● Stored items
**********
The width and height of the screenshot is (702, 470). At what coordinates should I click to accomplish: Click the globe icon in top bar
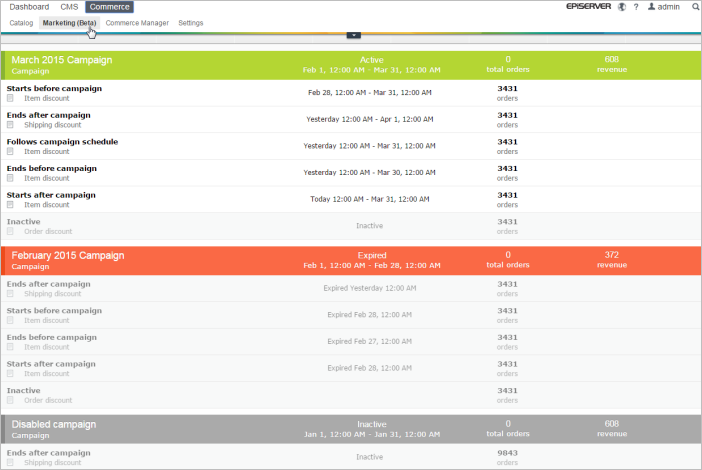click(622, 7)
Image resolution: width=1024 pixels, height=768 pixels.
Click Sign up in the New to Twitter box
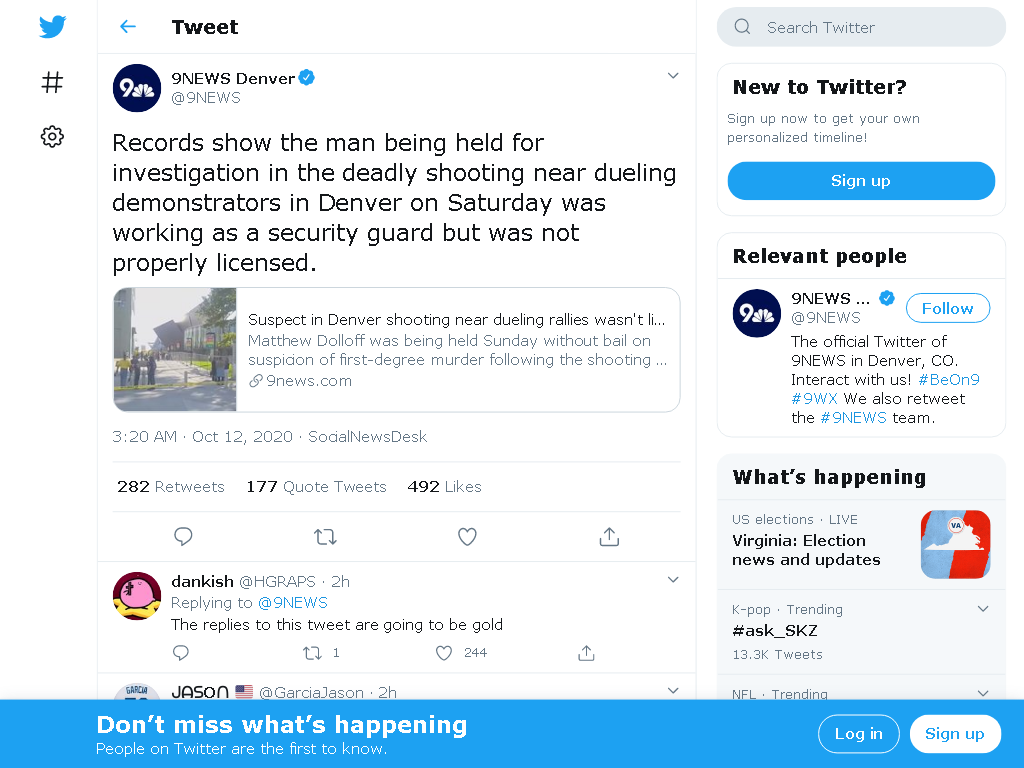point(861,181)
**********
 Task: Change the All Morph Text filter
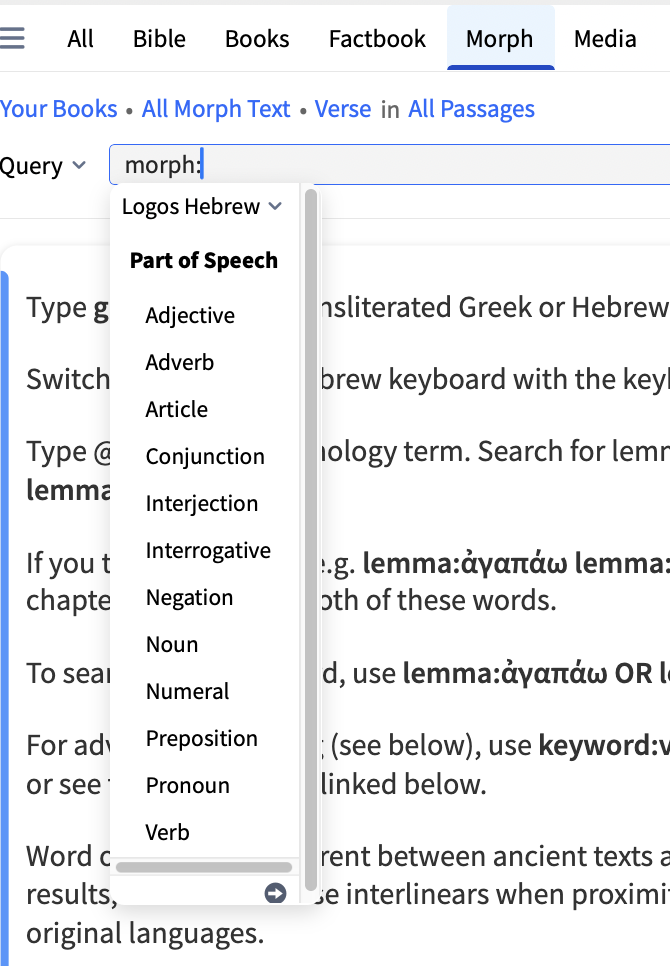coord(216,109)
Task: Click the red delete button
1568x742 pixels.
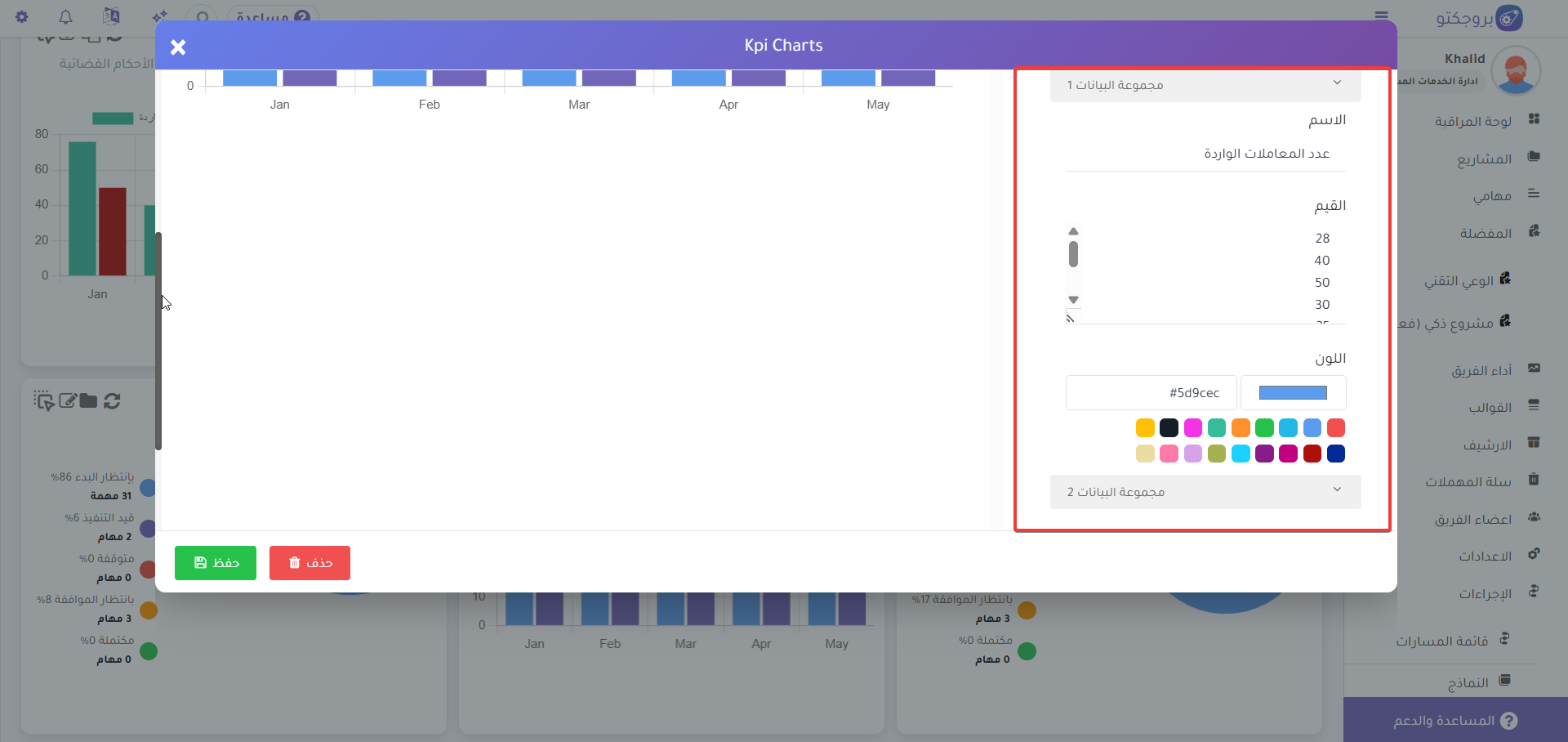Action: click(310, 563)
**********
● TRY IT
Using the data above, give again exactly the lines starting at the one holding "The width and" and ending at the one holding "Image resolution: width=1024", inclusive, and nothing more. Omit the pictures.

● SOLVED PROBLEM
The width and height of the screenshot is (702, 470). At what coordinates should I click to accomplish: Click the globe icon in top bar
click(622, 7)
Image resolution: width=1024 pixels, height=768 pixels.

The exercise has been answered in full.